The Landmark Ancient Histories
[continued from page 4]
To assist the reader who wishes to rapidly locate a particular place,
an index of all sites that appear in the text can be found in the final
pages of the volume, along with a series of
Reference Maps. Readers
can quickly locate all sites shown on the Reference Maps by their
listing in the
Reference Map Directory, which identifies by
number the reference map on which it can be found and the site’s
coordinates on that map. Sites mentioned only once in the text are
included in the directory but they are often not shown on the
Reference Maps for reasons of clarity and lack of space. Instead, the
reader will be referred to a text map on which they appear.

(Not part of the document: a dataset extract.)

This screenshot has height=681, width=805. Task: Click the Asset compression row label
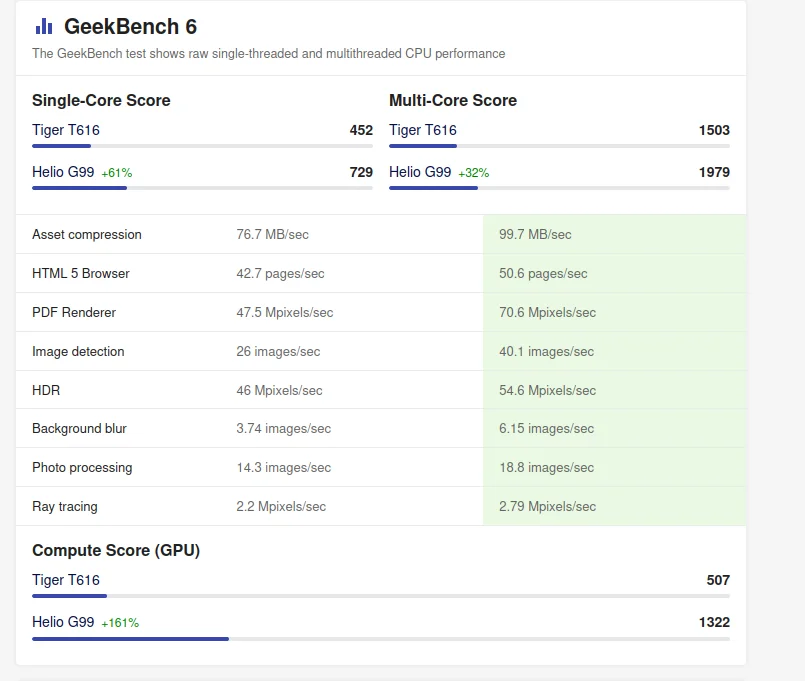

Except for the Landmark Thucydides, which was published in 1997,
the authority for all the maps in the series is the
Barrington Atlas of
the Greek and Roman World
(Richard J. Talbert, ed., Princeton
University Press, 2000)
[go to site]. Readers who would seek larger,
more accurate, and more detailed maps of any regions depicted in the
Landmark editions of Herodotus’
Histories, Xenophon’s Hellenika, or
Campaigns of Alexander, should seek them in the Barrington
Atlas. All labels that appear on the maps of those volumes are spelled
exactly as they appear in the atlas, so that no one seeking to find Cyme
or Chalcidice in one volume will be confronted by Kyme or Khalkidike
in the index of the other. Since the Barrington Atlas covers both the
Greek and Roman periods, it employs an orthographic system in
which place-names are transliterated into either Greek or Latin, and
this apparently inconsistent set of transliterations is carried over into
the maps of the Landmark volumes. Some people may be bothered by
this seemingly arbitrary bilingual labeling but I don’t believe the
general reader will be disturbed. For questions about map label
orthography, consult Professor Talbert’s discussion of ancient names
presented in the Introduction to the Barrington Atlas.